The CIOMS has issued international guidelines, particularly used in low-resource countries, for the application of ethical principles in various key areas, including:
  • International Ethical Guidelines for Biomedical Research Involving Human Subjects (2002).

  • International Ethical Guidelines for Epidemiological Studies (2009).
The CIOMS guidelines cross-reference the Declaration of Helsinki and add more specific guidance.

4. International Conference on Harmonisation - Good Clinical Practice guidelines (ICH-GCP)

Clinical trials should be carried out according to the GCP guidelines developed by the ICH. Regulatory authorities in a number of countries require adherence to these guidelines. Thus, any country that adopts the ICH-GCP guideline technically follows the same standards when conducting clinical trials. The ICH-GCP is relevant for ethics since they refer to the principles of the Declaration of Helsinki and include guidance on various ethics-related processes and procedures. This includes ethics evaluation, investigator qualification, consent and confidentiality.

Other instruments

In addition to the texts described above, there are a number of other international instruments relevant to research involving humans that are broader in scope.

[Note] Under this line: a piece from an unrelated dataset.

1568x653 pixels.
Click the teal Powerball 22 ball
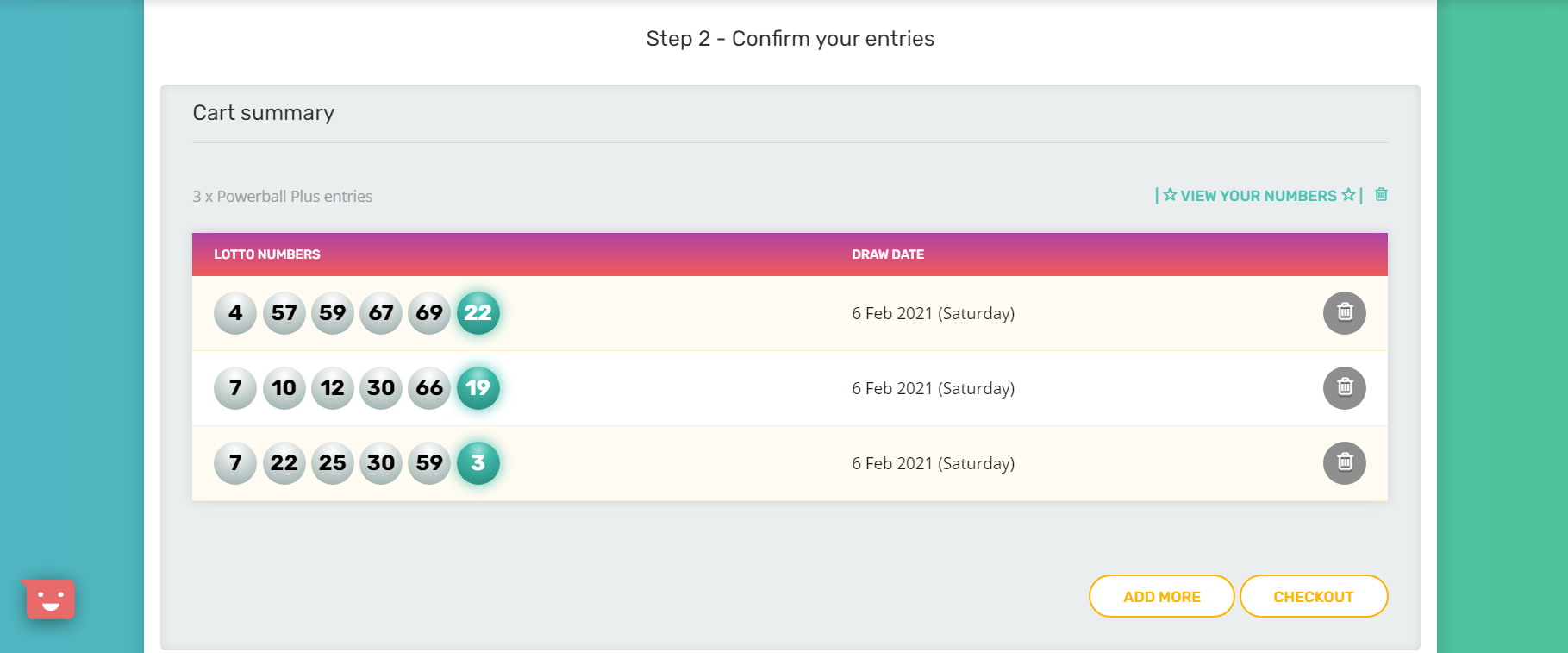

For example, UNESCO has adopted several declarations, including:
  • Universal Declaration on Bioethics and Human Rights.
  • Universal Declaration on the Human Genome and Human Rights.
Such declarations provide guidance by establishing fundamental principles in their respective fields.

In the EU, the key standards are set by commission directive 2001/20/EC (the so called ‘Clinical Trials Directive’) which has been replaced in June 2014 by the new Clinical Trials Regulation 536/2014, effective in 2016.

All of these documents should be considered within the broad framework of human rights protections in research.